When churches recognise the great gift in the disabled people in their community, they are truly blessed. I think of one church I have visited several times in a country not known for its equal treatment of disabled people. A young autistic man with Down’s Syndrome is variously referred to by his fellow church members as a prophet and a pastor. He takes part in, and often powerfully leads, the worship, and is always one of the first on his feet when an appeal is made to come and lay hands on someone and pray for their needs.
Maybe God prizes obedience and dependence over ability and self-reliance
Maybe it was more important to God to choose those who lacked confidence in their own abilities and were fully reliant on him than those who displayed the qualities we would perhaps look for in leadership. Maybe God prizes obedience and dependence over ability and self-reliance. Perhaps it’s more important to him to be able to turn someone around and mould them to lead in his way than to find a ready-made leader who lacks that sense of personal inadequacy.

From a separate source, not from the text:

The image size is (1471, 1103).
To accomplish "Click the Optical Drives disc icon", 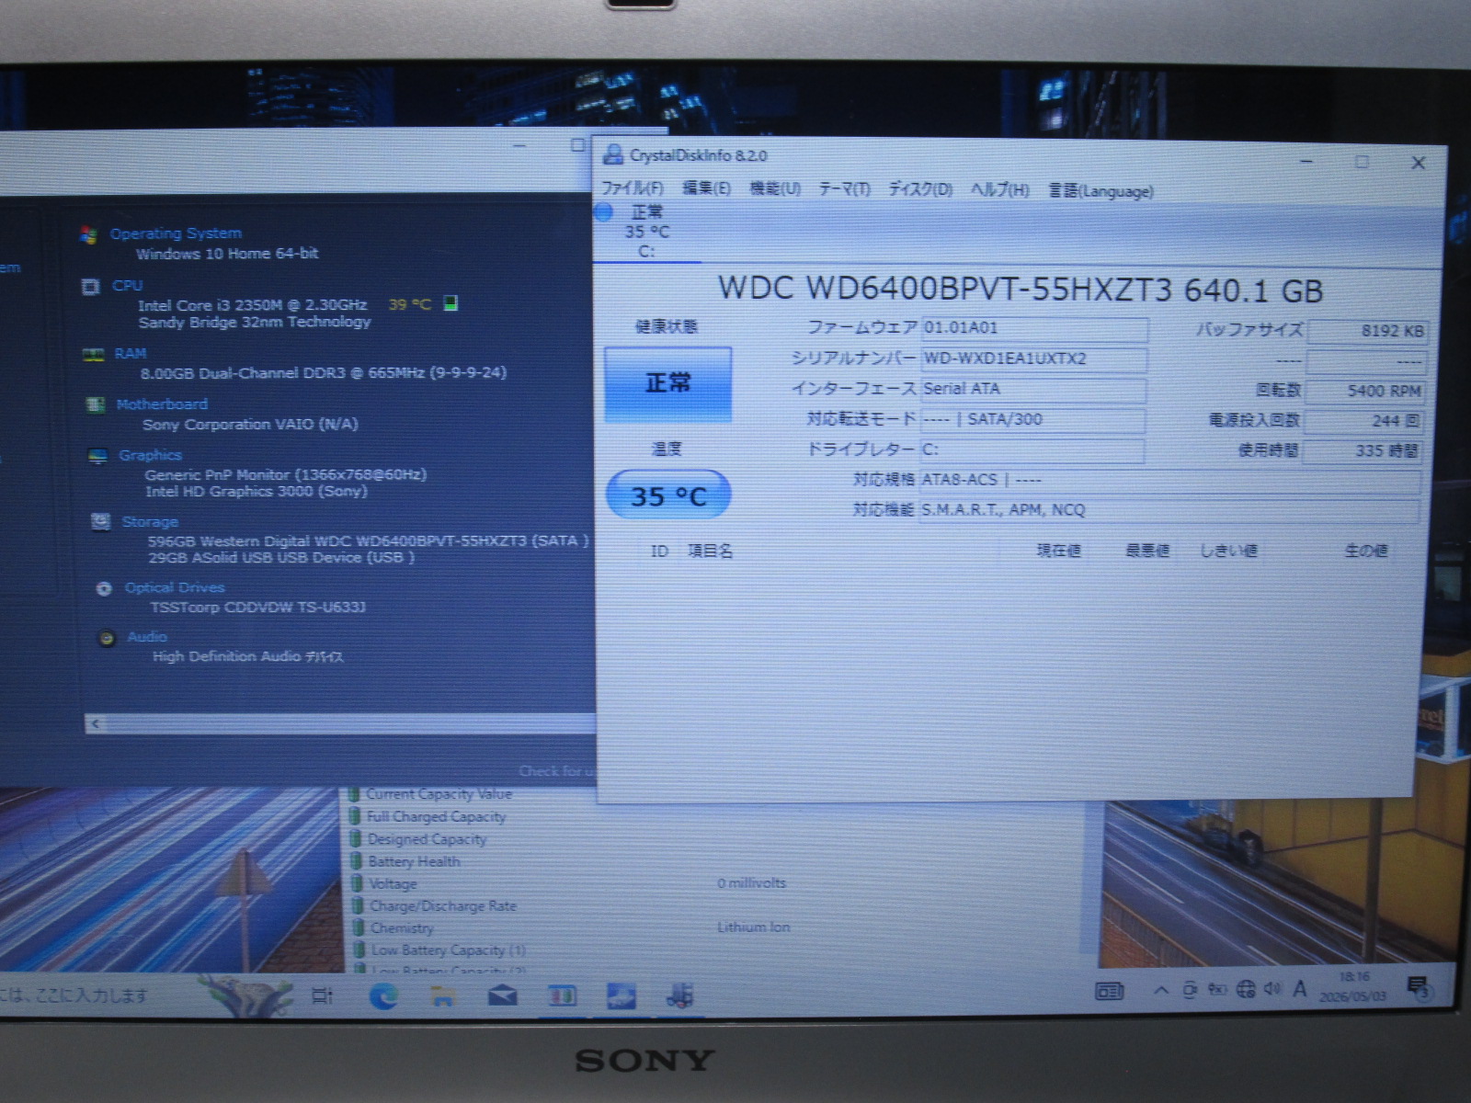I will (x=105, y=588).
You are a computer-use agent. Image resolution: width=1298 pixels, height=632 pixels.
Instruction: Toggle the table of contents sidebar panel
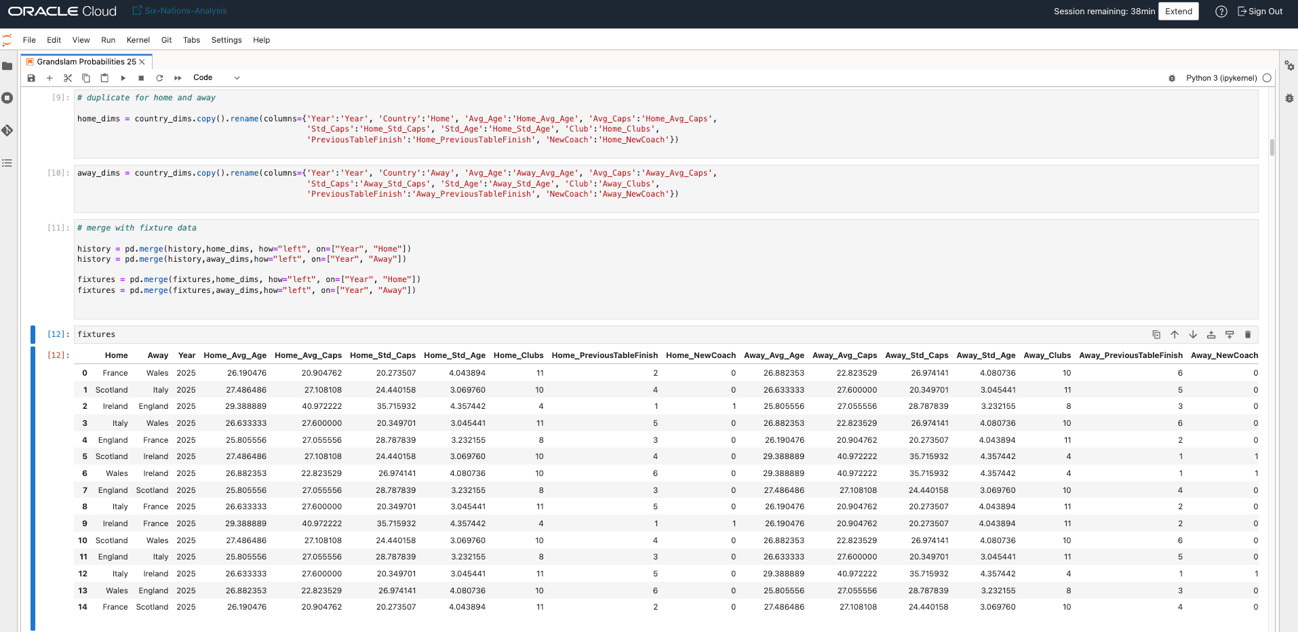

Jesus went so far as to say that without those who can’t see and those who can’t walk the house is not full. (Luke 14:21-24) Our Christian Disability charity Through the Roof take its name from the story of the man who was lowered through the roof to Jesus by his four friends, because bringing disabled people to Jesus is we're all about. The Lausanne Committee for World Evangelization has identified disabled people as one of the world’s most unreached people groups, with an estimated 90-95% never hearing the Gospel in their lifetime. What a tragedy, when God has such an important role for disabled people within his church.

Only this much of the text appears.